MATERIAL FOR THIS EXERCISE →
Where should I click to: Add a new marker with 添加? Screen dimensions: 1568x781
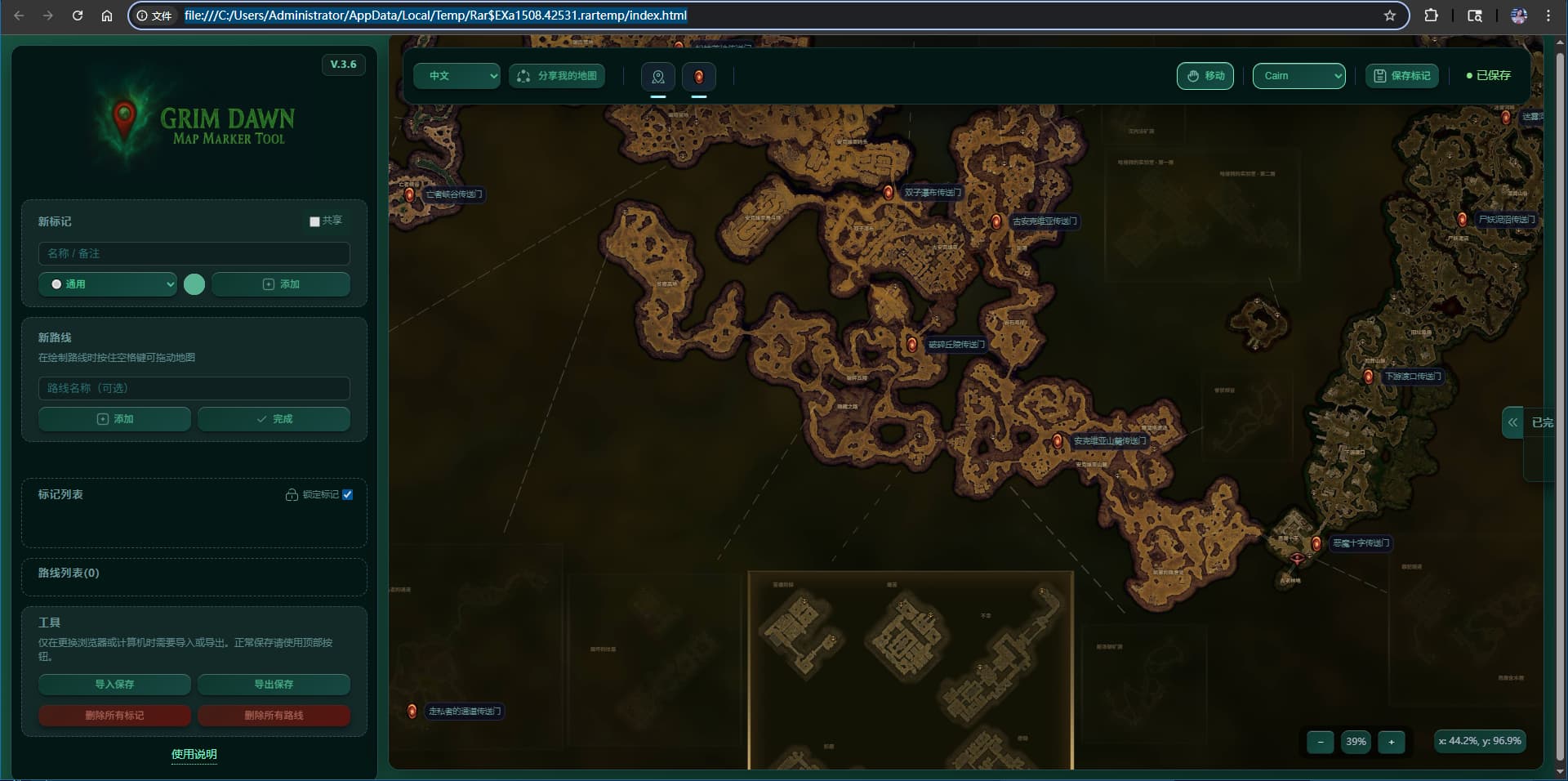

--

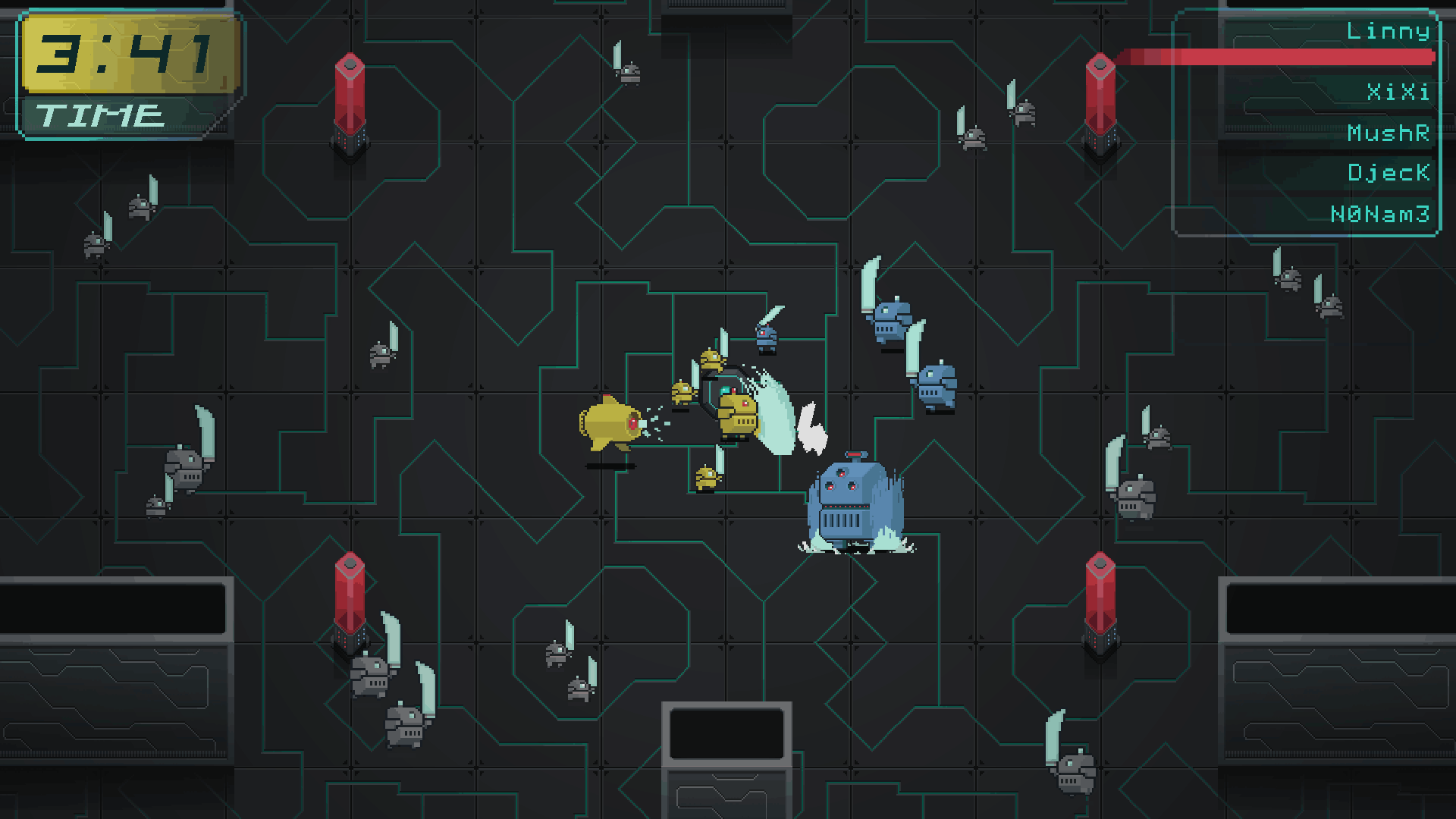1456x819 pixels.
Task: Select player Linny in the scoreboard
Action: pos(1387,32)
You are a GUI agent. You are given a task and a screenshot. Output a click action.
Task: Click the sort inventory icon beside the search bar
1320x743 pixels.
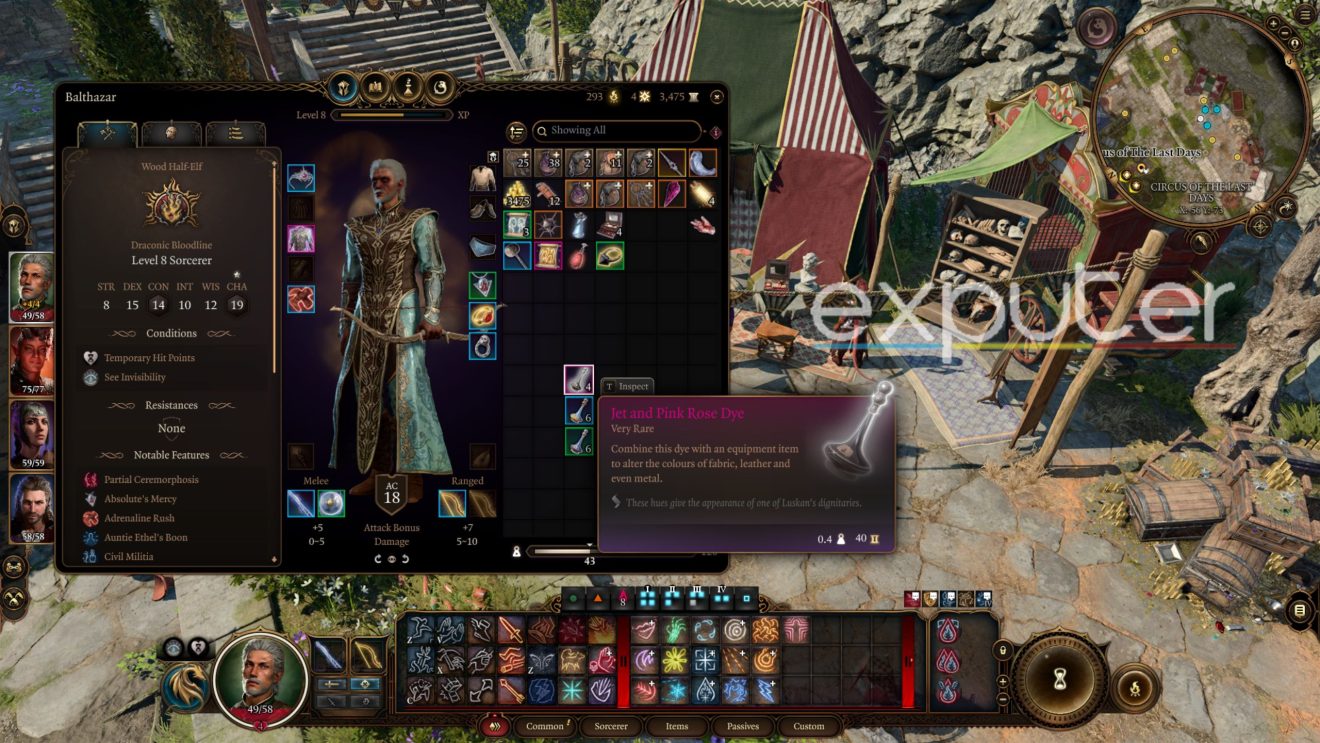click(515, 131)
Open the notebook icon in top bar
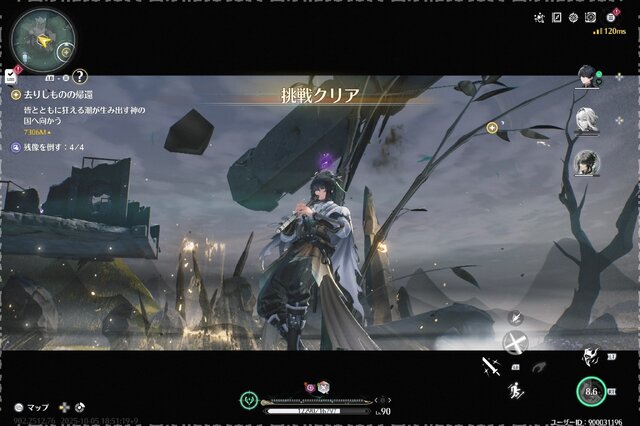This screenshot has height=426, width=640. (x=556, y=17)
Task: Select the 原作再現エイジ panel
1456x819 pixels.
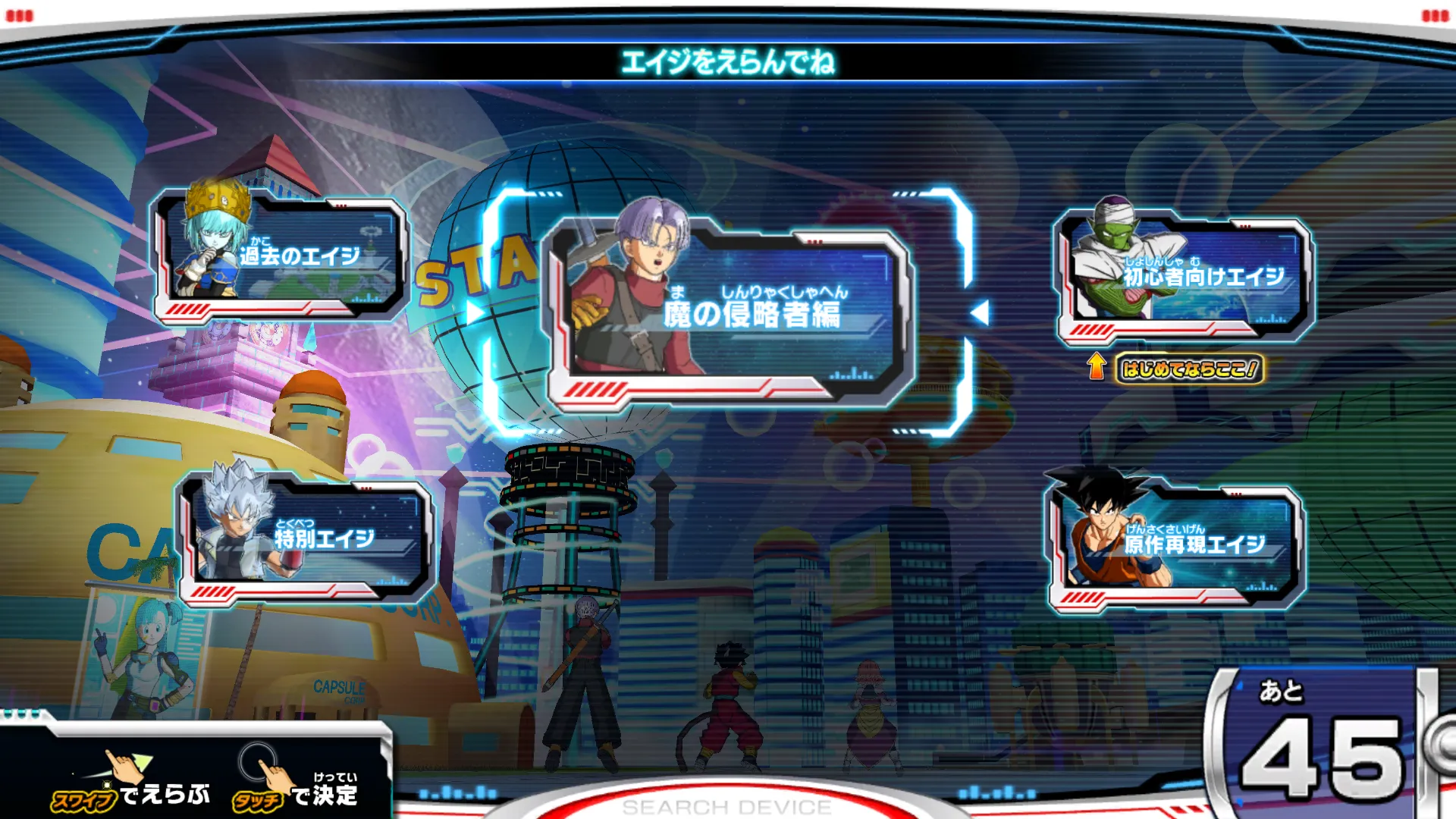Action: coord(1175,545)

* * *

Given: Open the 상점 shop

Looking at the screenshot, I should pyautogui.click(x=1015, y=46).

SHORT PROBLEM →
Retype the part of the records that opens with the line containing "You are a GUI" and closes with the line containing "Action: coord(1175,545)", including both of those lines, and leave the pictures out.

OUTPUT FOR THIS EXERCISE →
You are a GUI agent. You are given a task and a screenshot. Output a click action.
Task: Click the sort inventory icon beside the search bar
1320x743 pixels.
click(515, 131)
Open the notebook icon in top bar
This screenshot has height=426, width=640. (x=556, y=17)
Task: Select the 原作再現エイジ panel
1456x819 pixels.
Action: coord(1175,545)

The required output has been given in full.